そして、アニメやマンガ作品を通じた被災地支援の流れは『花咲くいろは』にとどまらない。2022年春にTVアニメが放送され、実写ドラマかも行われた『君は放課後インソムニア』は11日に支援の意向を表明していた。本作は不眠症の悩みを持つ高校生の男女が天文部活動を通じて仲を深め合う青春ストーリーとして、能登地方の石川県七尾市が舞台となっている。主人公が通う高校のモデルになっている石川県立七尾高校をはじめ、作中の至る所に七尾市の風景が描かれていることから、昨年には自治体とのコラボも実現していた。
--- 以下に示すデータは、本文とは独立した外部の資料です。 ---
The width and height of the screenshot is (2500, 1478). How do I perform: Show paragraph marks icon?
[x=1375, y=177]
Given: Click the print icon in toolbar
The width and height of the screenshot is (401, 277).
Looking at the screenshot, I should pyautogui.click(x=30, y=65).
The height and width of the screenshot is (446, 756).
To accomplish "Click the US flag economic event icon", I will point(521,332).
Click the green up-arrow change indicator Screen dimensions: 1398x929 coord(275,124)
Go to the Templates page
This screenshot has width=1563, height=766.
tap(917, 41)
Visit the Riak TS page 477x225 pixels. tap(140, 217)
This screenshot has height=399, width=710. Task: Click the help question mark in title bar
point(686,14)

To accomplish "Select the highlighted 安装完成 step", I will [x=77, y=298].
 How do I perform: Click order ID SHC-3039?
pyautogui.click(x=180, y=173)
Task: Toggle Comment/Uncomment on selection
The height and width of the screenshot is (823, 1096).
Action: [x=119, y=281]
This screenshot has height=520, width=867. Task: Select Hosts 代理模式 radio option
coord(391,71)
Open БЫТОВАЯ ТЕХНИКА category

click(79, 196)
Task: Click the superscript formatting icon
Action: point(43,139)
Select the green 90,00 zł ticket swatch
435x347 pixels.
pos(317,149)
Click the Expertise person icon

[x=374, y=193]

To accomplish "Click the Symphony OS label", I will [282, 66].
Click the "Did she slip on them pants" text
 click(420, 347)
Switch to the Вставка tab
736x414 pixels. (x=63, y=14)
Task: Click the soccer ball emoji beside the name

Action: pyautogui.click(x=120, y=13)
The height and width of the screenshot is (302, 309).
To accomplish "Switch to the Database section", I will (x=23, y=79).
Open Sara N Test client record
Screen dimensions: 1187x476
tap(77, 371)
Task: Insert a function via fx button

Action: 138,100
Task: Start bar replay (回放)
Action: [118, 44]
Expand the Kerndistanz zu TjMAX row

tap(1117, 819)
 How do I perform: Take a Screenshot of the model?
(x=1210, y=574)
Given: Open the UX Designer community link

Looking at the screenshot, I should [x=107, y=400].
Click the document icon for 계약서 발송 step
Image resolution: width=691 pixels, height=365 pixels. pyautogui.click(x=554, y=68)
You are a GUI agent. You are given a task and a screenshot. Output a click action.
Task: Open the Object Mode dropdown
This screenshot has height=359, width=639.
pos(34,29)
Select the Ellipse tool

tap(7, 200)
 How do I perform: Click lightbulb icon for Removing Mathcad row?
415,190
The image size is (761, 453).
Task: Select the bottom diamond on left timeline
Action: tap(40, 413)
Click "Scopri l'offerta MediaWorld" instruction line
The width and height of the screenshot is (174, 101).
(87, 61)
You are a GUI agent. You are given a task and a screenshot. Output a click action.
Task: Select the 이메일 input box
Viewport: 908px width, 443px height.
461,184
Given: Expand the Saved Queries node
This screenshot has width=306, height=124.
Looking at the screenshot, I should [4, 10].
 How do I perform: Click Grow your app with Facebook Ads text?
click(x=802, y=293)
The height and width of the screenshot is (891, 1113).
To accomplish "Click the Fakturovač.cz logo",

今回の震災を受けて、原作マンガの著者であるオジロマコトさんは11日に自身のXにてコメントを発表。「作品には登場していない能登半島各地の被災地の被害状況も報道されています。 本作にご協力頂いた沢山の皆様、作品に収めた素晴らしい風景が今置かれている過酷な状況に強く心を痛めています。」と心境を明かしたのち、「何より人命救助を第一に、そして被災者の皆様の安全な生活の回復を、 関係者・出版社と連携して、支援してまいります。」と綴った。

募金やふるさと納税といった被災地への直接支援に加え、「見て応援」といったアニメ作品を通じた“アニメならでは”な支援のあり方にも期待される。